■ Problema curto 1
Responda com base no texto:
(a) Segundo o texto, por qual razão uma sentença de excomunhão chegou a ser proferida contra um Católico FSSPX ou sedevacantista?
(b) Que anos de vida o texto atribui ao teólogo Suarez?
(c) Que exemplo Suarez dá de como até mesmo um Papa pode tornar-se cismático?

■ Texto para ler
================

Penso que se compreenderá facilmente por que me parece injustificado, face a estas citações, para os “conservadores” tratar de ofício como cismáticos os tradicionalistas radicais [les tradis purs et durs; em inglês se diria: rad-trads (N.doT.)], os “ultras”, ainda mais enquanto nenhuma sentença de excomunhão foi proferida por quem quer que seja contra um Católico FSSPX ou sedevacantista se não for em razão de ter pessoalmente dado ou recebido a sagração episcopal sem mandato pontifical.

[2 – 1.ª RAZÃO: PLAUSIBILIDADE DA RETORSÃO]

Uma razão dessa reticência talvez seja o receio de que se não lhes reenvie a acusação, e não sem uma aparência de justiça.

O teólogo jesuíta Suarez (1548-1617), tão altamente louvado pelos Papas, e que deveu seu gênio a um milagre da Santíssima Virgem, não hesita em dizer que até mesmo um Papa pode tornar-se cismático, por exemplo ao abolir todas as cerimônias eclesiásticas fundadas na tradição apostólica.

================

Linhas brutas
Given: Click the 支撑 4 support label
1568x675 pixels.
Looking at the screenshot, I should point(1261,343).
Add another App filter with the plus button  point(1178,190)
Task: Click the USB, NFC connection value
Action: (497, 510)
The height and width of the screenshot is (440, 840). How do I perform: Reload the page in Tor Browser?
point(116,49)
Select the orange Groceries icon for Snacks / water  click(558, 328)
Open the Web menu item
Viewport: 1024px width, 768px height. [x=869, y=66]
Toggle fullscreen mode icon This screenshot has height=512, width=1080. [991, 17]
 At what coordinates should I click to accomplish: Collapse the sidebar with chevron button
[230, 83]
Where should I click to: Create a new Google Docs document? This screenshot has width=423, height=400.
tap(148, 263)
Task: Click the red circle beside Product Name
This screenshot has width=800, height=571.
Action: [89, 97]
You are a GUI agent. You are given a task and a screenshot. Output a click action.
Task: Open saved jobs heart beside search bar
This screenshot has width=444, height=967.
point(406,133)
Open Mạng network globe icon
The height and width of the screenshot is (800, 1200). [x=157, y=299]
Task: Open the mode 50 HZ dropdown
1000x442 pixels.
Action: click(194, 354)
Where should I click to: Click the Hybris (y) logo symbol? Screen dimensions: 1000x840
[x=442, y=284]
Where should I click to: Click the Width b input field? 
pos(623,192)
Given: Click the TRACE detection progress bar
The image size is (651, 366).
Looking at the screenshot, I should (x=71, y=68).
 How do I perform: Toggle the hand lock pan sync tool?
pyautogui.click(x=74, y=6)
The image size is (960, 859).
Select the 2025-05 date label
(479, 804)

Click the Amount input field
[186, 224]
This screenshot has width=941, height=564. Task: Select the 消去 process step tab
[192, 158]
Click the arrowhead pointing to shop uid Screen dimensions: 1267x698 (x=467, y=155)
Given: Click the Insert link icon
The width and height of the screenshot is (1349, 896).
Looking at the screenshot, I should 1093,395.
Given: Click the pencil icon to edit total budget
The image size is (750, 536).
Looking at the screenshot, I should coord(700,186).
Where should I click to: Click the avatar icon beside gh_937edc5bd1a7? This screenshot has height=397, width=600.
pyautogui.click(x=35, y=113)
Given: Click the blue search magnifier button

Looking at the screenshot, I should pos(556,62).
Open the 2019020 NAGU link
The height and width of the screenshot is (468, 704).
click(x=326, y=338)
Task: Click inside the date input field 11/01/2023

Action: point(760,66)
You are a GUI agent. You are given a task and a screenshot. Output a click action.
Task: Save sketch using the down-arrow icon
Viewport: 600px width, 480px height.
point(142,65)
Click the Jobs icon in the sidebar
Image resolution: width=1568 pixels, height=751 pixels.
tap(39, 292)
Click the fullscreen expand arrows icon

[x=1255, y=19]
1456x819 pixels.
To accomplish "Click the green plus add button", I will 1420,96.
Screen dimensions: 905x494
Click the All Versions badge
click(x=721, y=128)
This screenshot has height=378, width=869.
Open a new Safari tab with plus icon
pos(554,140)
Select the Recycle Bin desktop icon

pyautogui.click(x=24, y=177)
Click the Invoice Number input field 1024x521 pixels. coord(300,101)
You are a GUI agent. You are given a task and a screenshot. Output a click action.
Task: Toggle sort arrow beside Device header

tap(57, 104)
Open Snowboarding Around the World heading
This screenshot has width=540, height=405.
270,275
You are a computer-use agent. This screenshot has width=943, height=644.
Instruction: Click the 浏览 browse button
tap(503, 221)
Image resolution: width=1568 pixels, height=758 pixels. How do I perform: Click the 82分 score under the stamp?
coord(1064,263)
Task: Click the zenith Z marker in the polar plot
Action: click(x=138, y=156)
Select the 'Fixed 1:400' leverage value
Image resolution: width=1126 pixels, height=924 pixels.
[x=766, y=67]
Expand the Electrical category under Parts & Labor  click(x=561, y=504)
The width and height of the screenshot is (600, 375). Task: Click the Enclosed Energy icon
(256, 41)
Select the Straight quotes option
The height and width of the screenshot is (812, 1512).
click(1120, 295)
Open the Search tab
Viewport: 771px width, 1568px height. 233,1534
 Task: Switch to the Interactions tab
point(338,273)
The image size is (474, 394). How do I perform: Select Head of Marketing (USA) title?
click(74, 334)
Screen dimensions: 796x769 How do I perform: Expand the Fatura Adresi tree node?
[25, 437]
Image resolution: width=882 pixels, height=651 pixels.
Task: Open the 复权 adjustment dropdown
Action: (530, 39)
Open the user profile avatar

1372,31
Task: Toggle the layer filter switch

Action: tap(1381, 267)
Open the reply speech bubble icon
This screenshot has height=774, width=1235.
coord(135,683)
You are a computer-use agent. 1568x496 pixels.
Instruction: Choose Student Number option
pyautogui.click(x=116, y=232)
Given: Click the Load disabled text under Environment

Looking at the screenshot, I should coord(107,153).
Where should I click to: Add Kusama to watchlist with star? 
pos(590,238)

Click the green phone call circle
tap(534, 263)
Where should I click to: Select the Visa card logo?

================

■ Problema curto 2
Devolva todas as linhas que contêm a palavra "Toggle".

■ Resposta escrita 1
(a) Por ter pessoalmente dado ou recebido a sagração episcopal sem mandato pontifical.
(b) 1548-1617.
(c) Abolir todas as cerimônias eclesiásticas fundadas na tradição apostólica.

■ Resposta escrita 2
Toggle fullscreen mode icon This screenshot has height=512, width=1080. [991, 17]
 How do I perform: Toggle the hand lock pan sync tool?
Task: Toggle sort arrow beside Device header
Task: Toggle the layer filter switch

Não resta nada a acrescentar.